*How to complete this task*. In the data that follows, every line containing the word "click" should be returned.

*Provided records*.
────

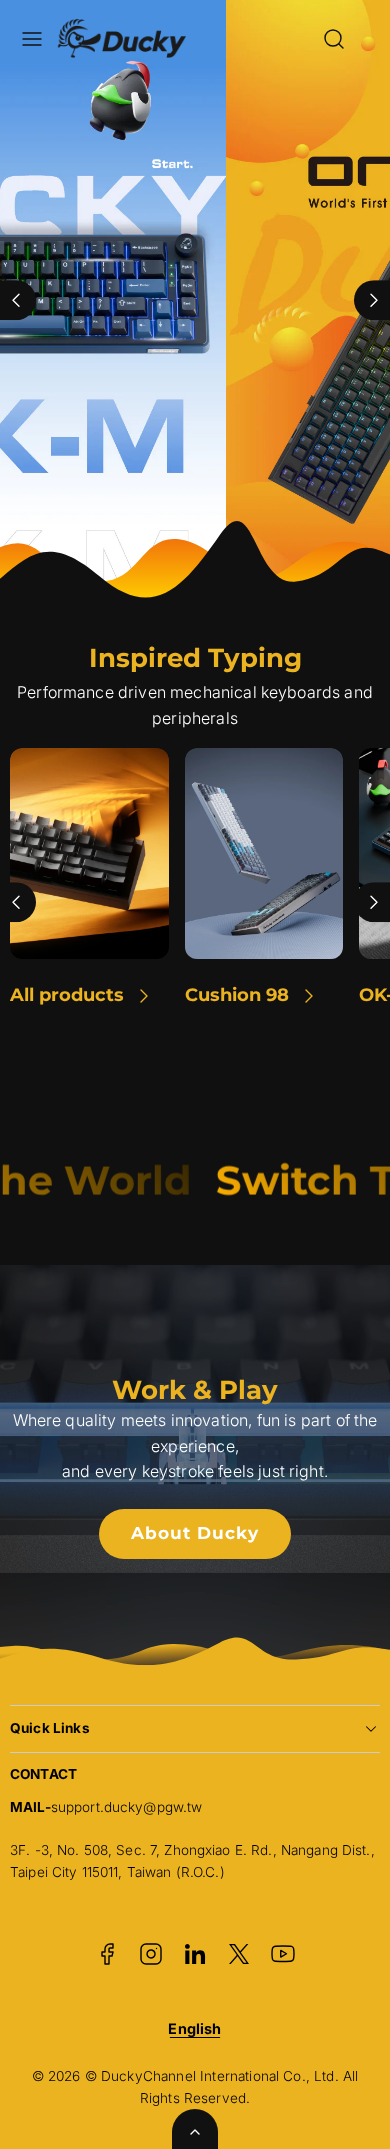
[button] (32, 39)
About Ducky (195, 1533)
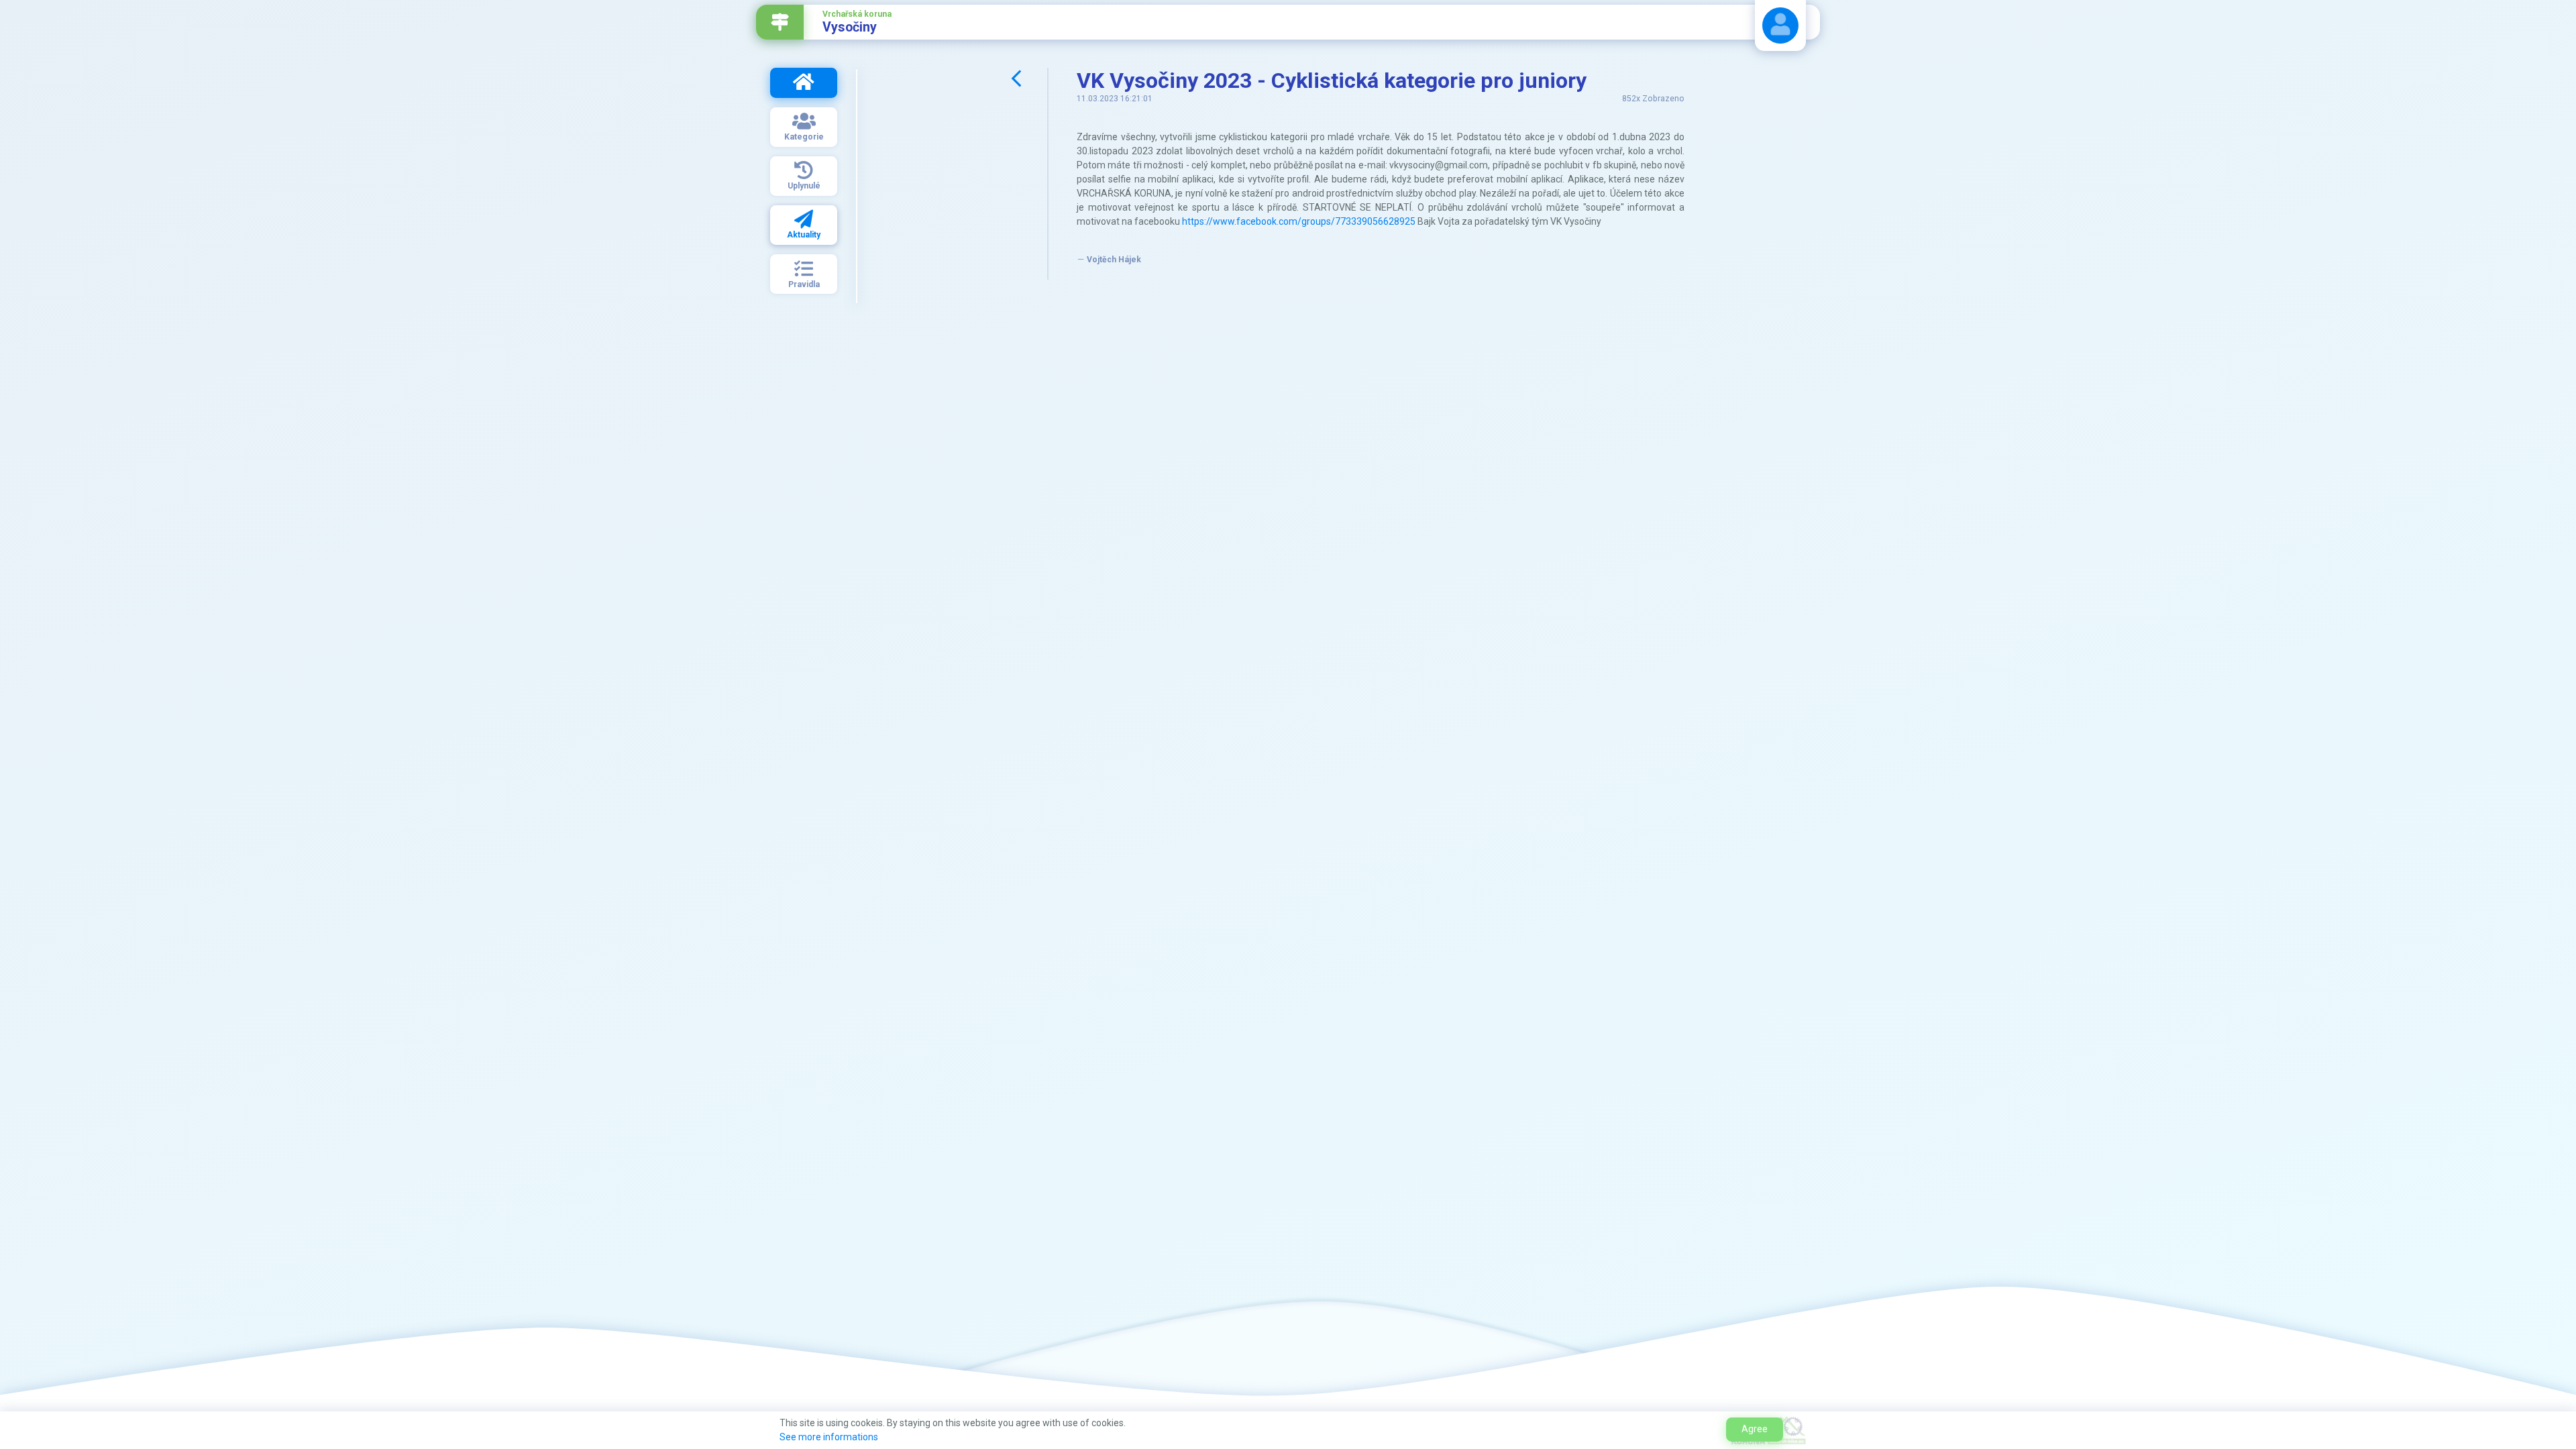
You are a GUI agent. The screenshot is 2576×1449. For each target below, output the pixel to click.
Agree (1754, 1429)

────

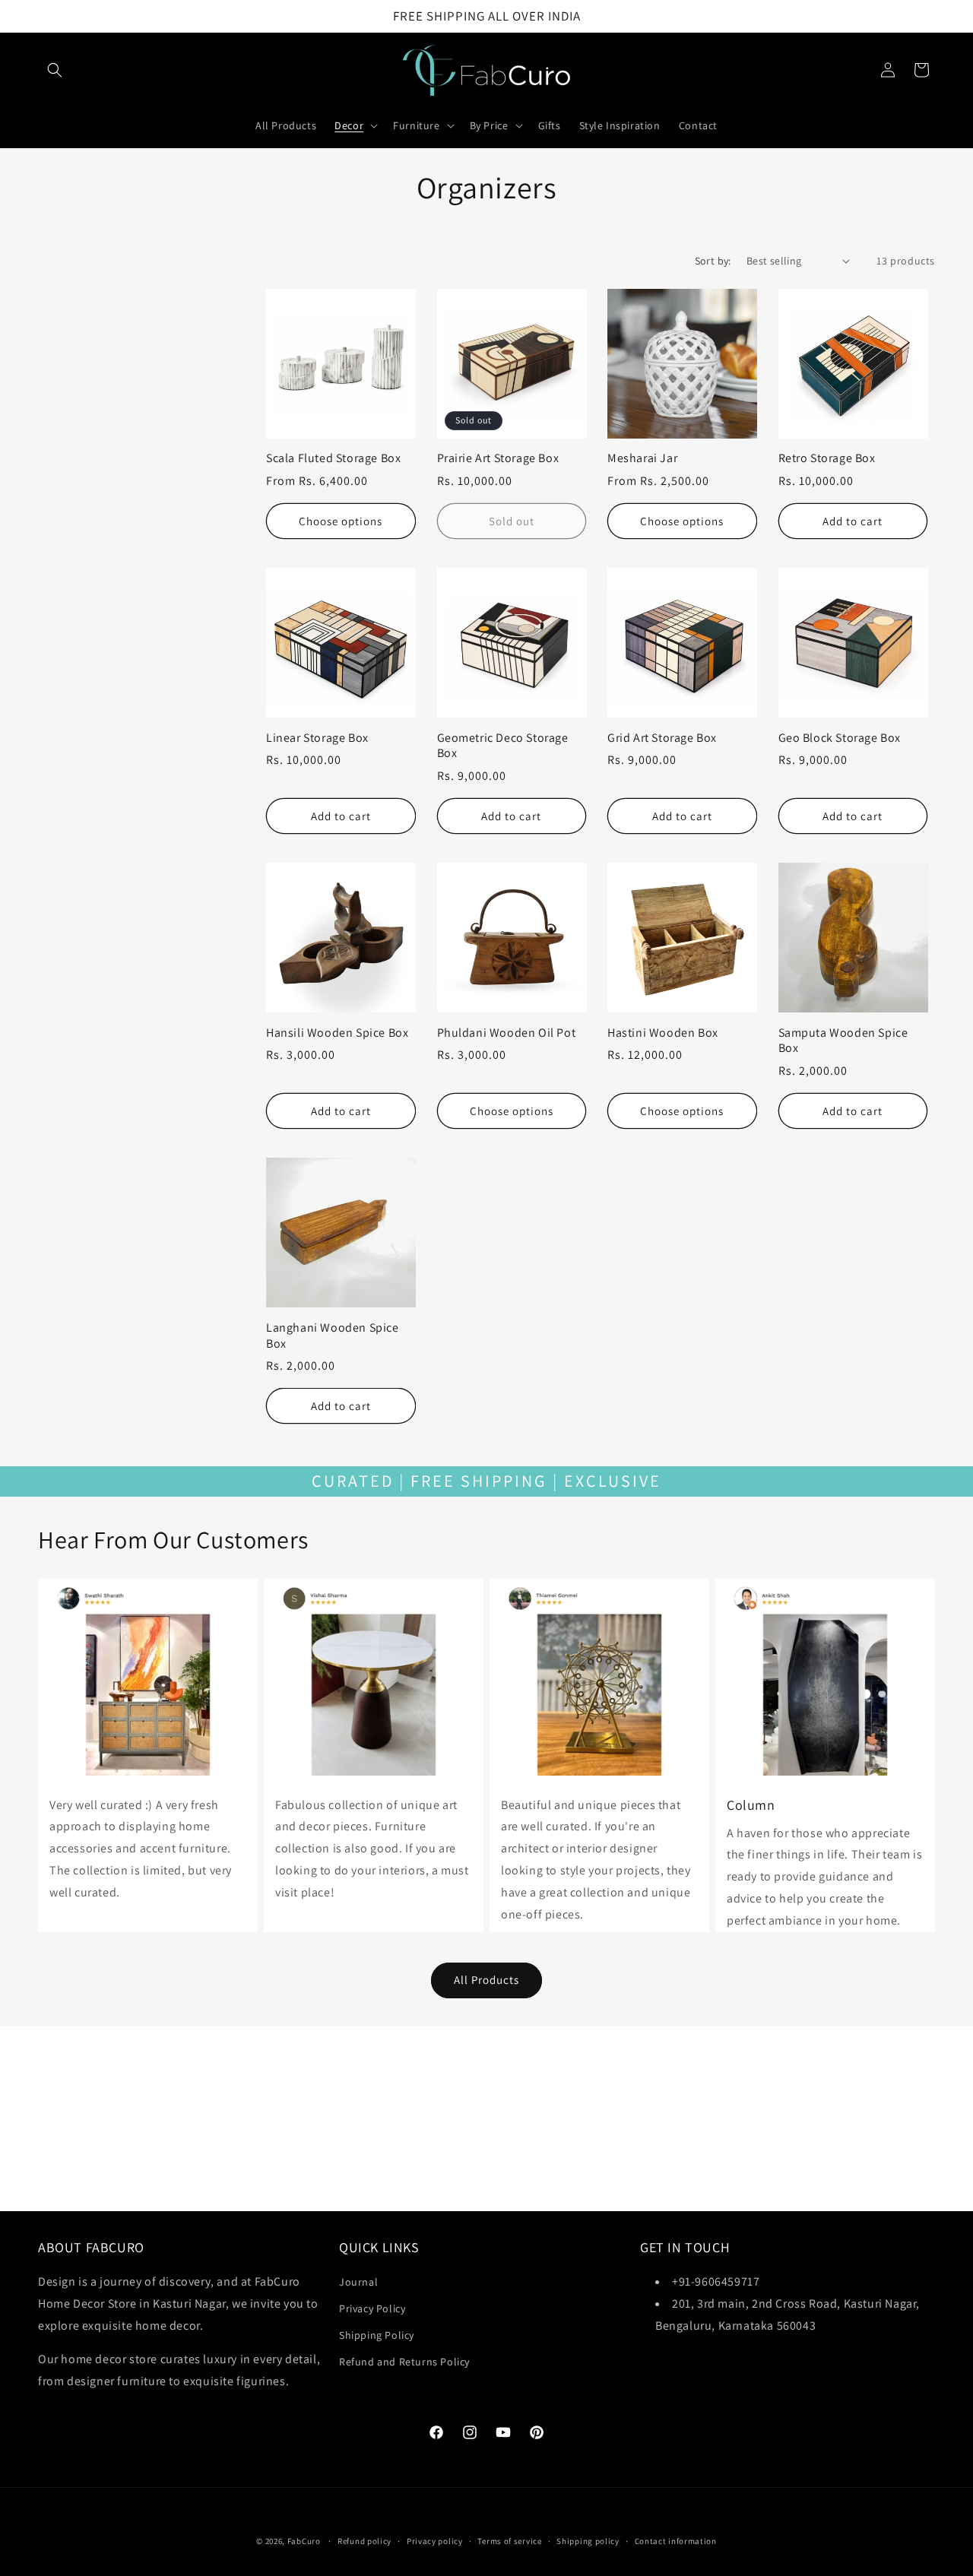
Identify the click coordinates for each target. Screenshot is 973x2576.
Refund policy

────

*Solution to the problem*.
You are a GUI agent. The screenshot is 2576×1449. For each target below, output the pixel to click.
Identify the click coordinates for each target. Screenshot is 973x2576.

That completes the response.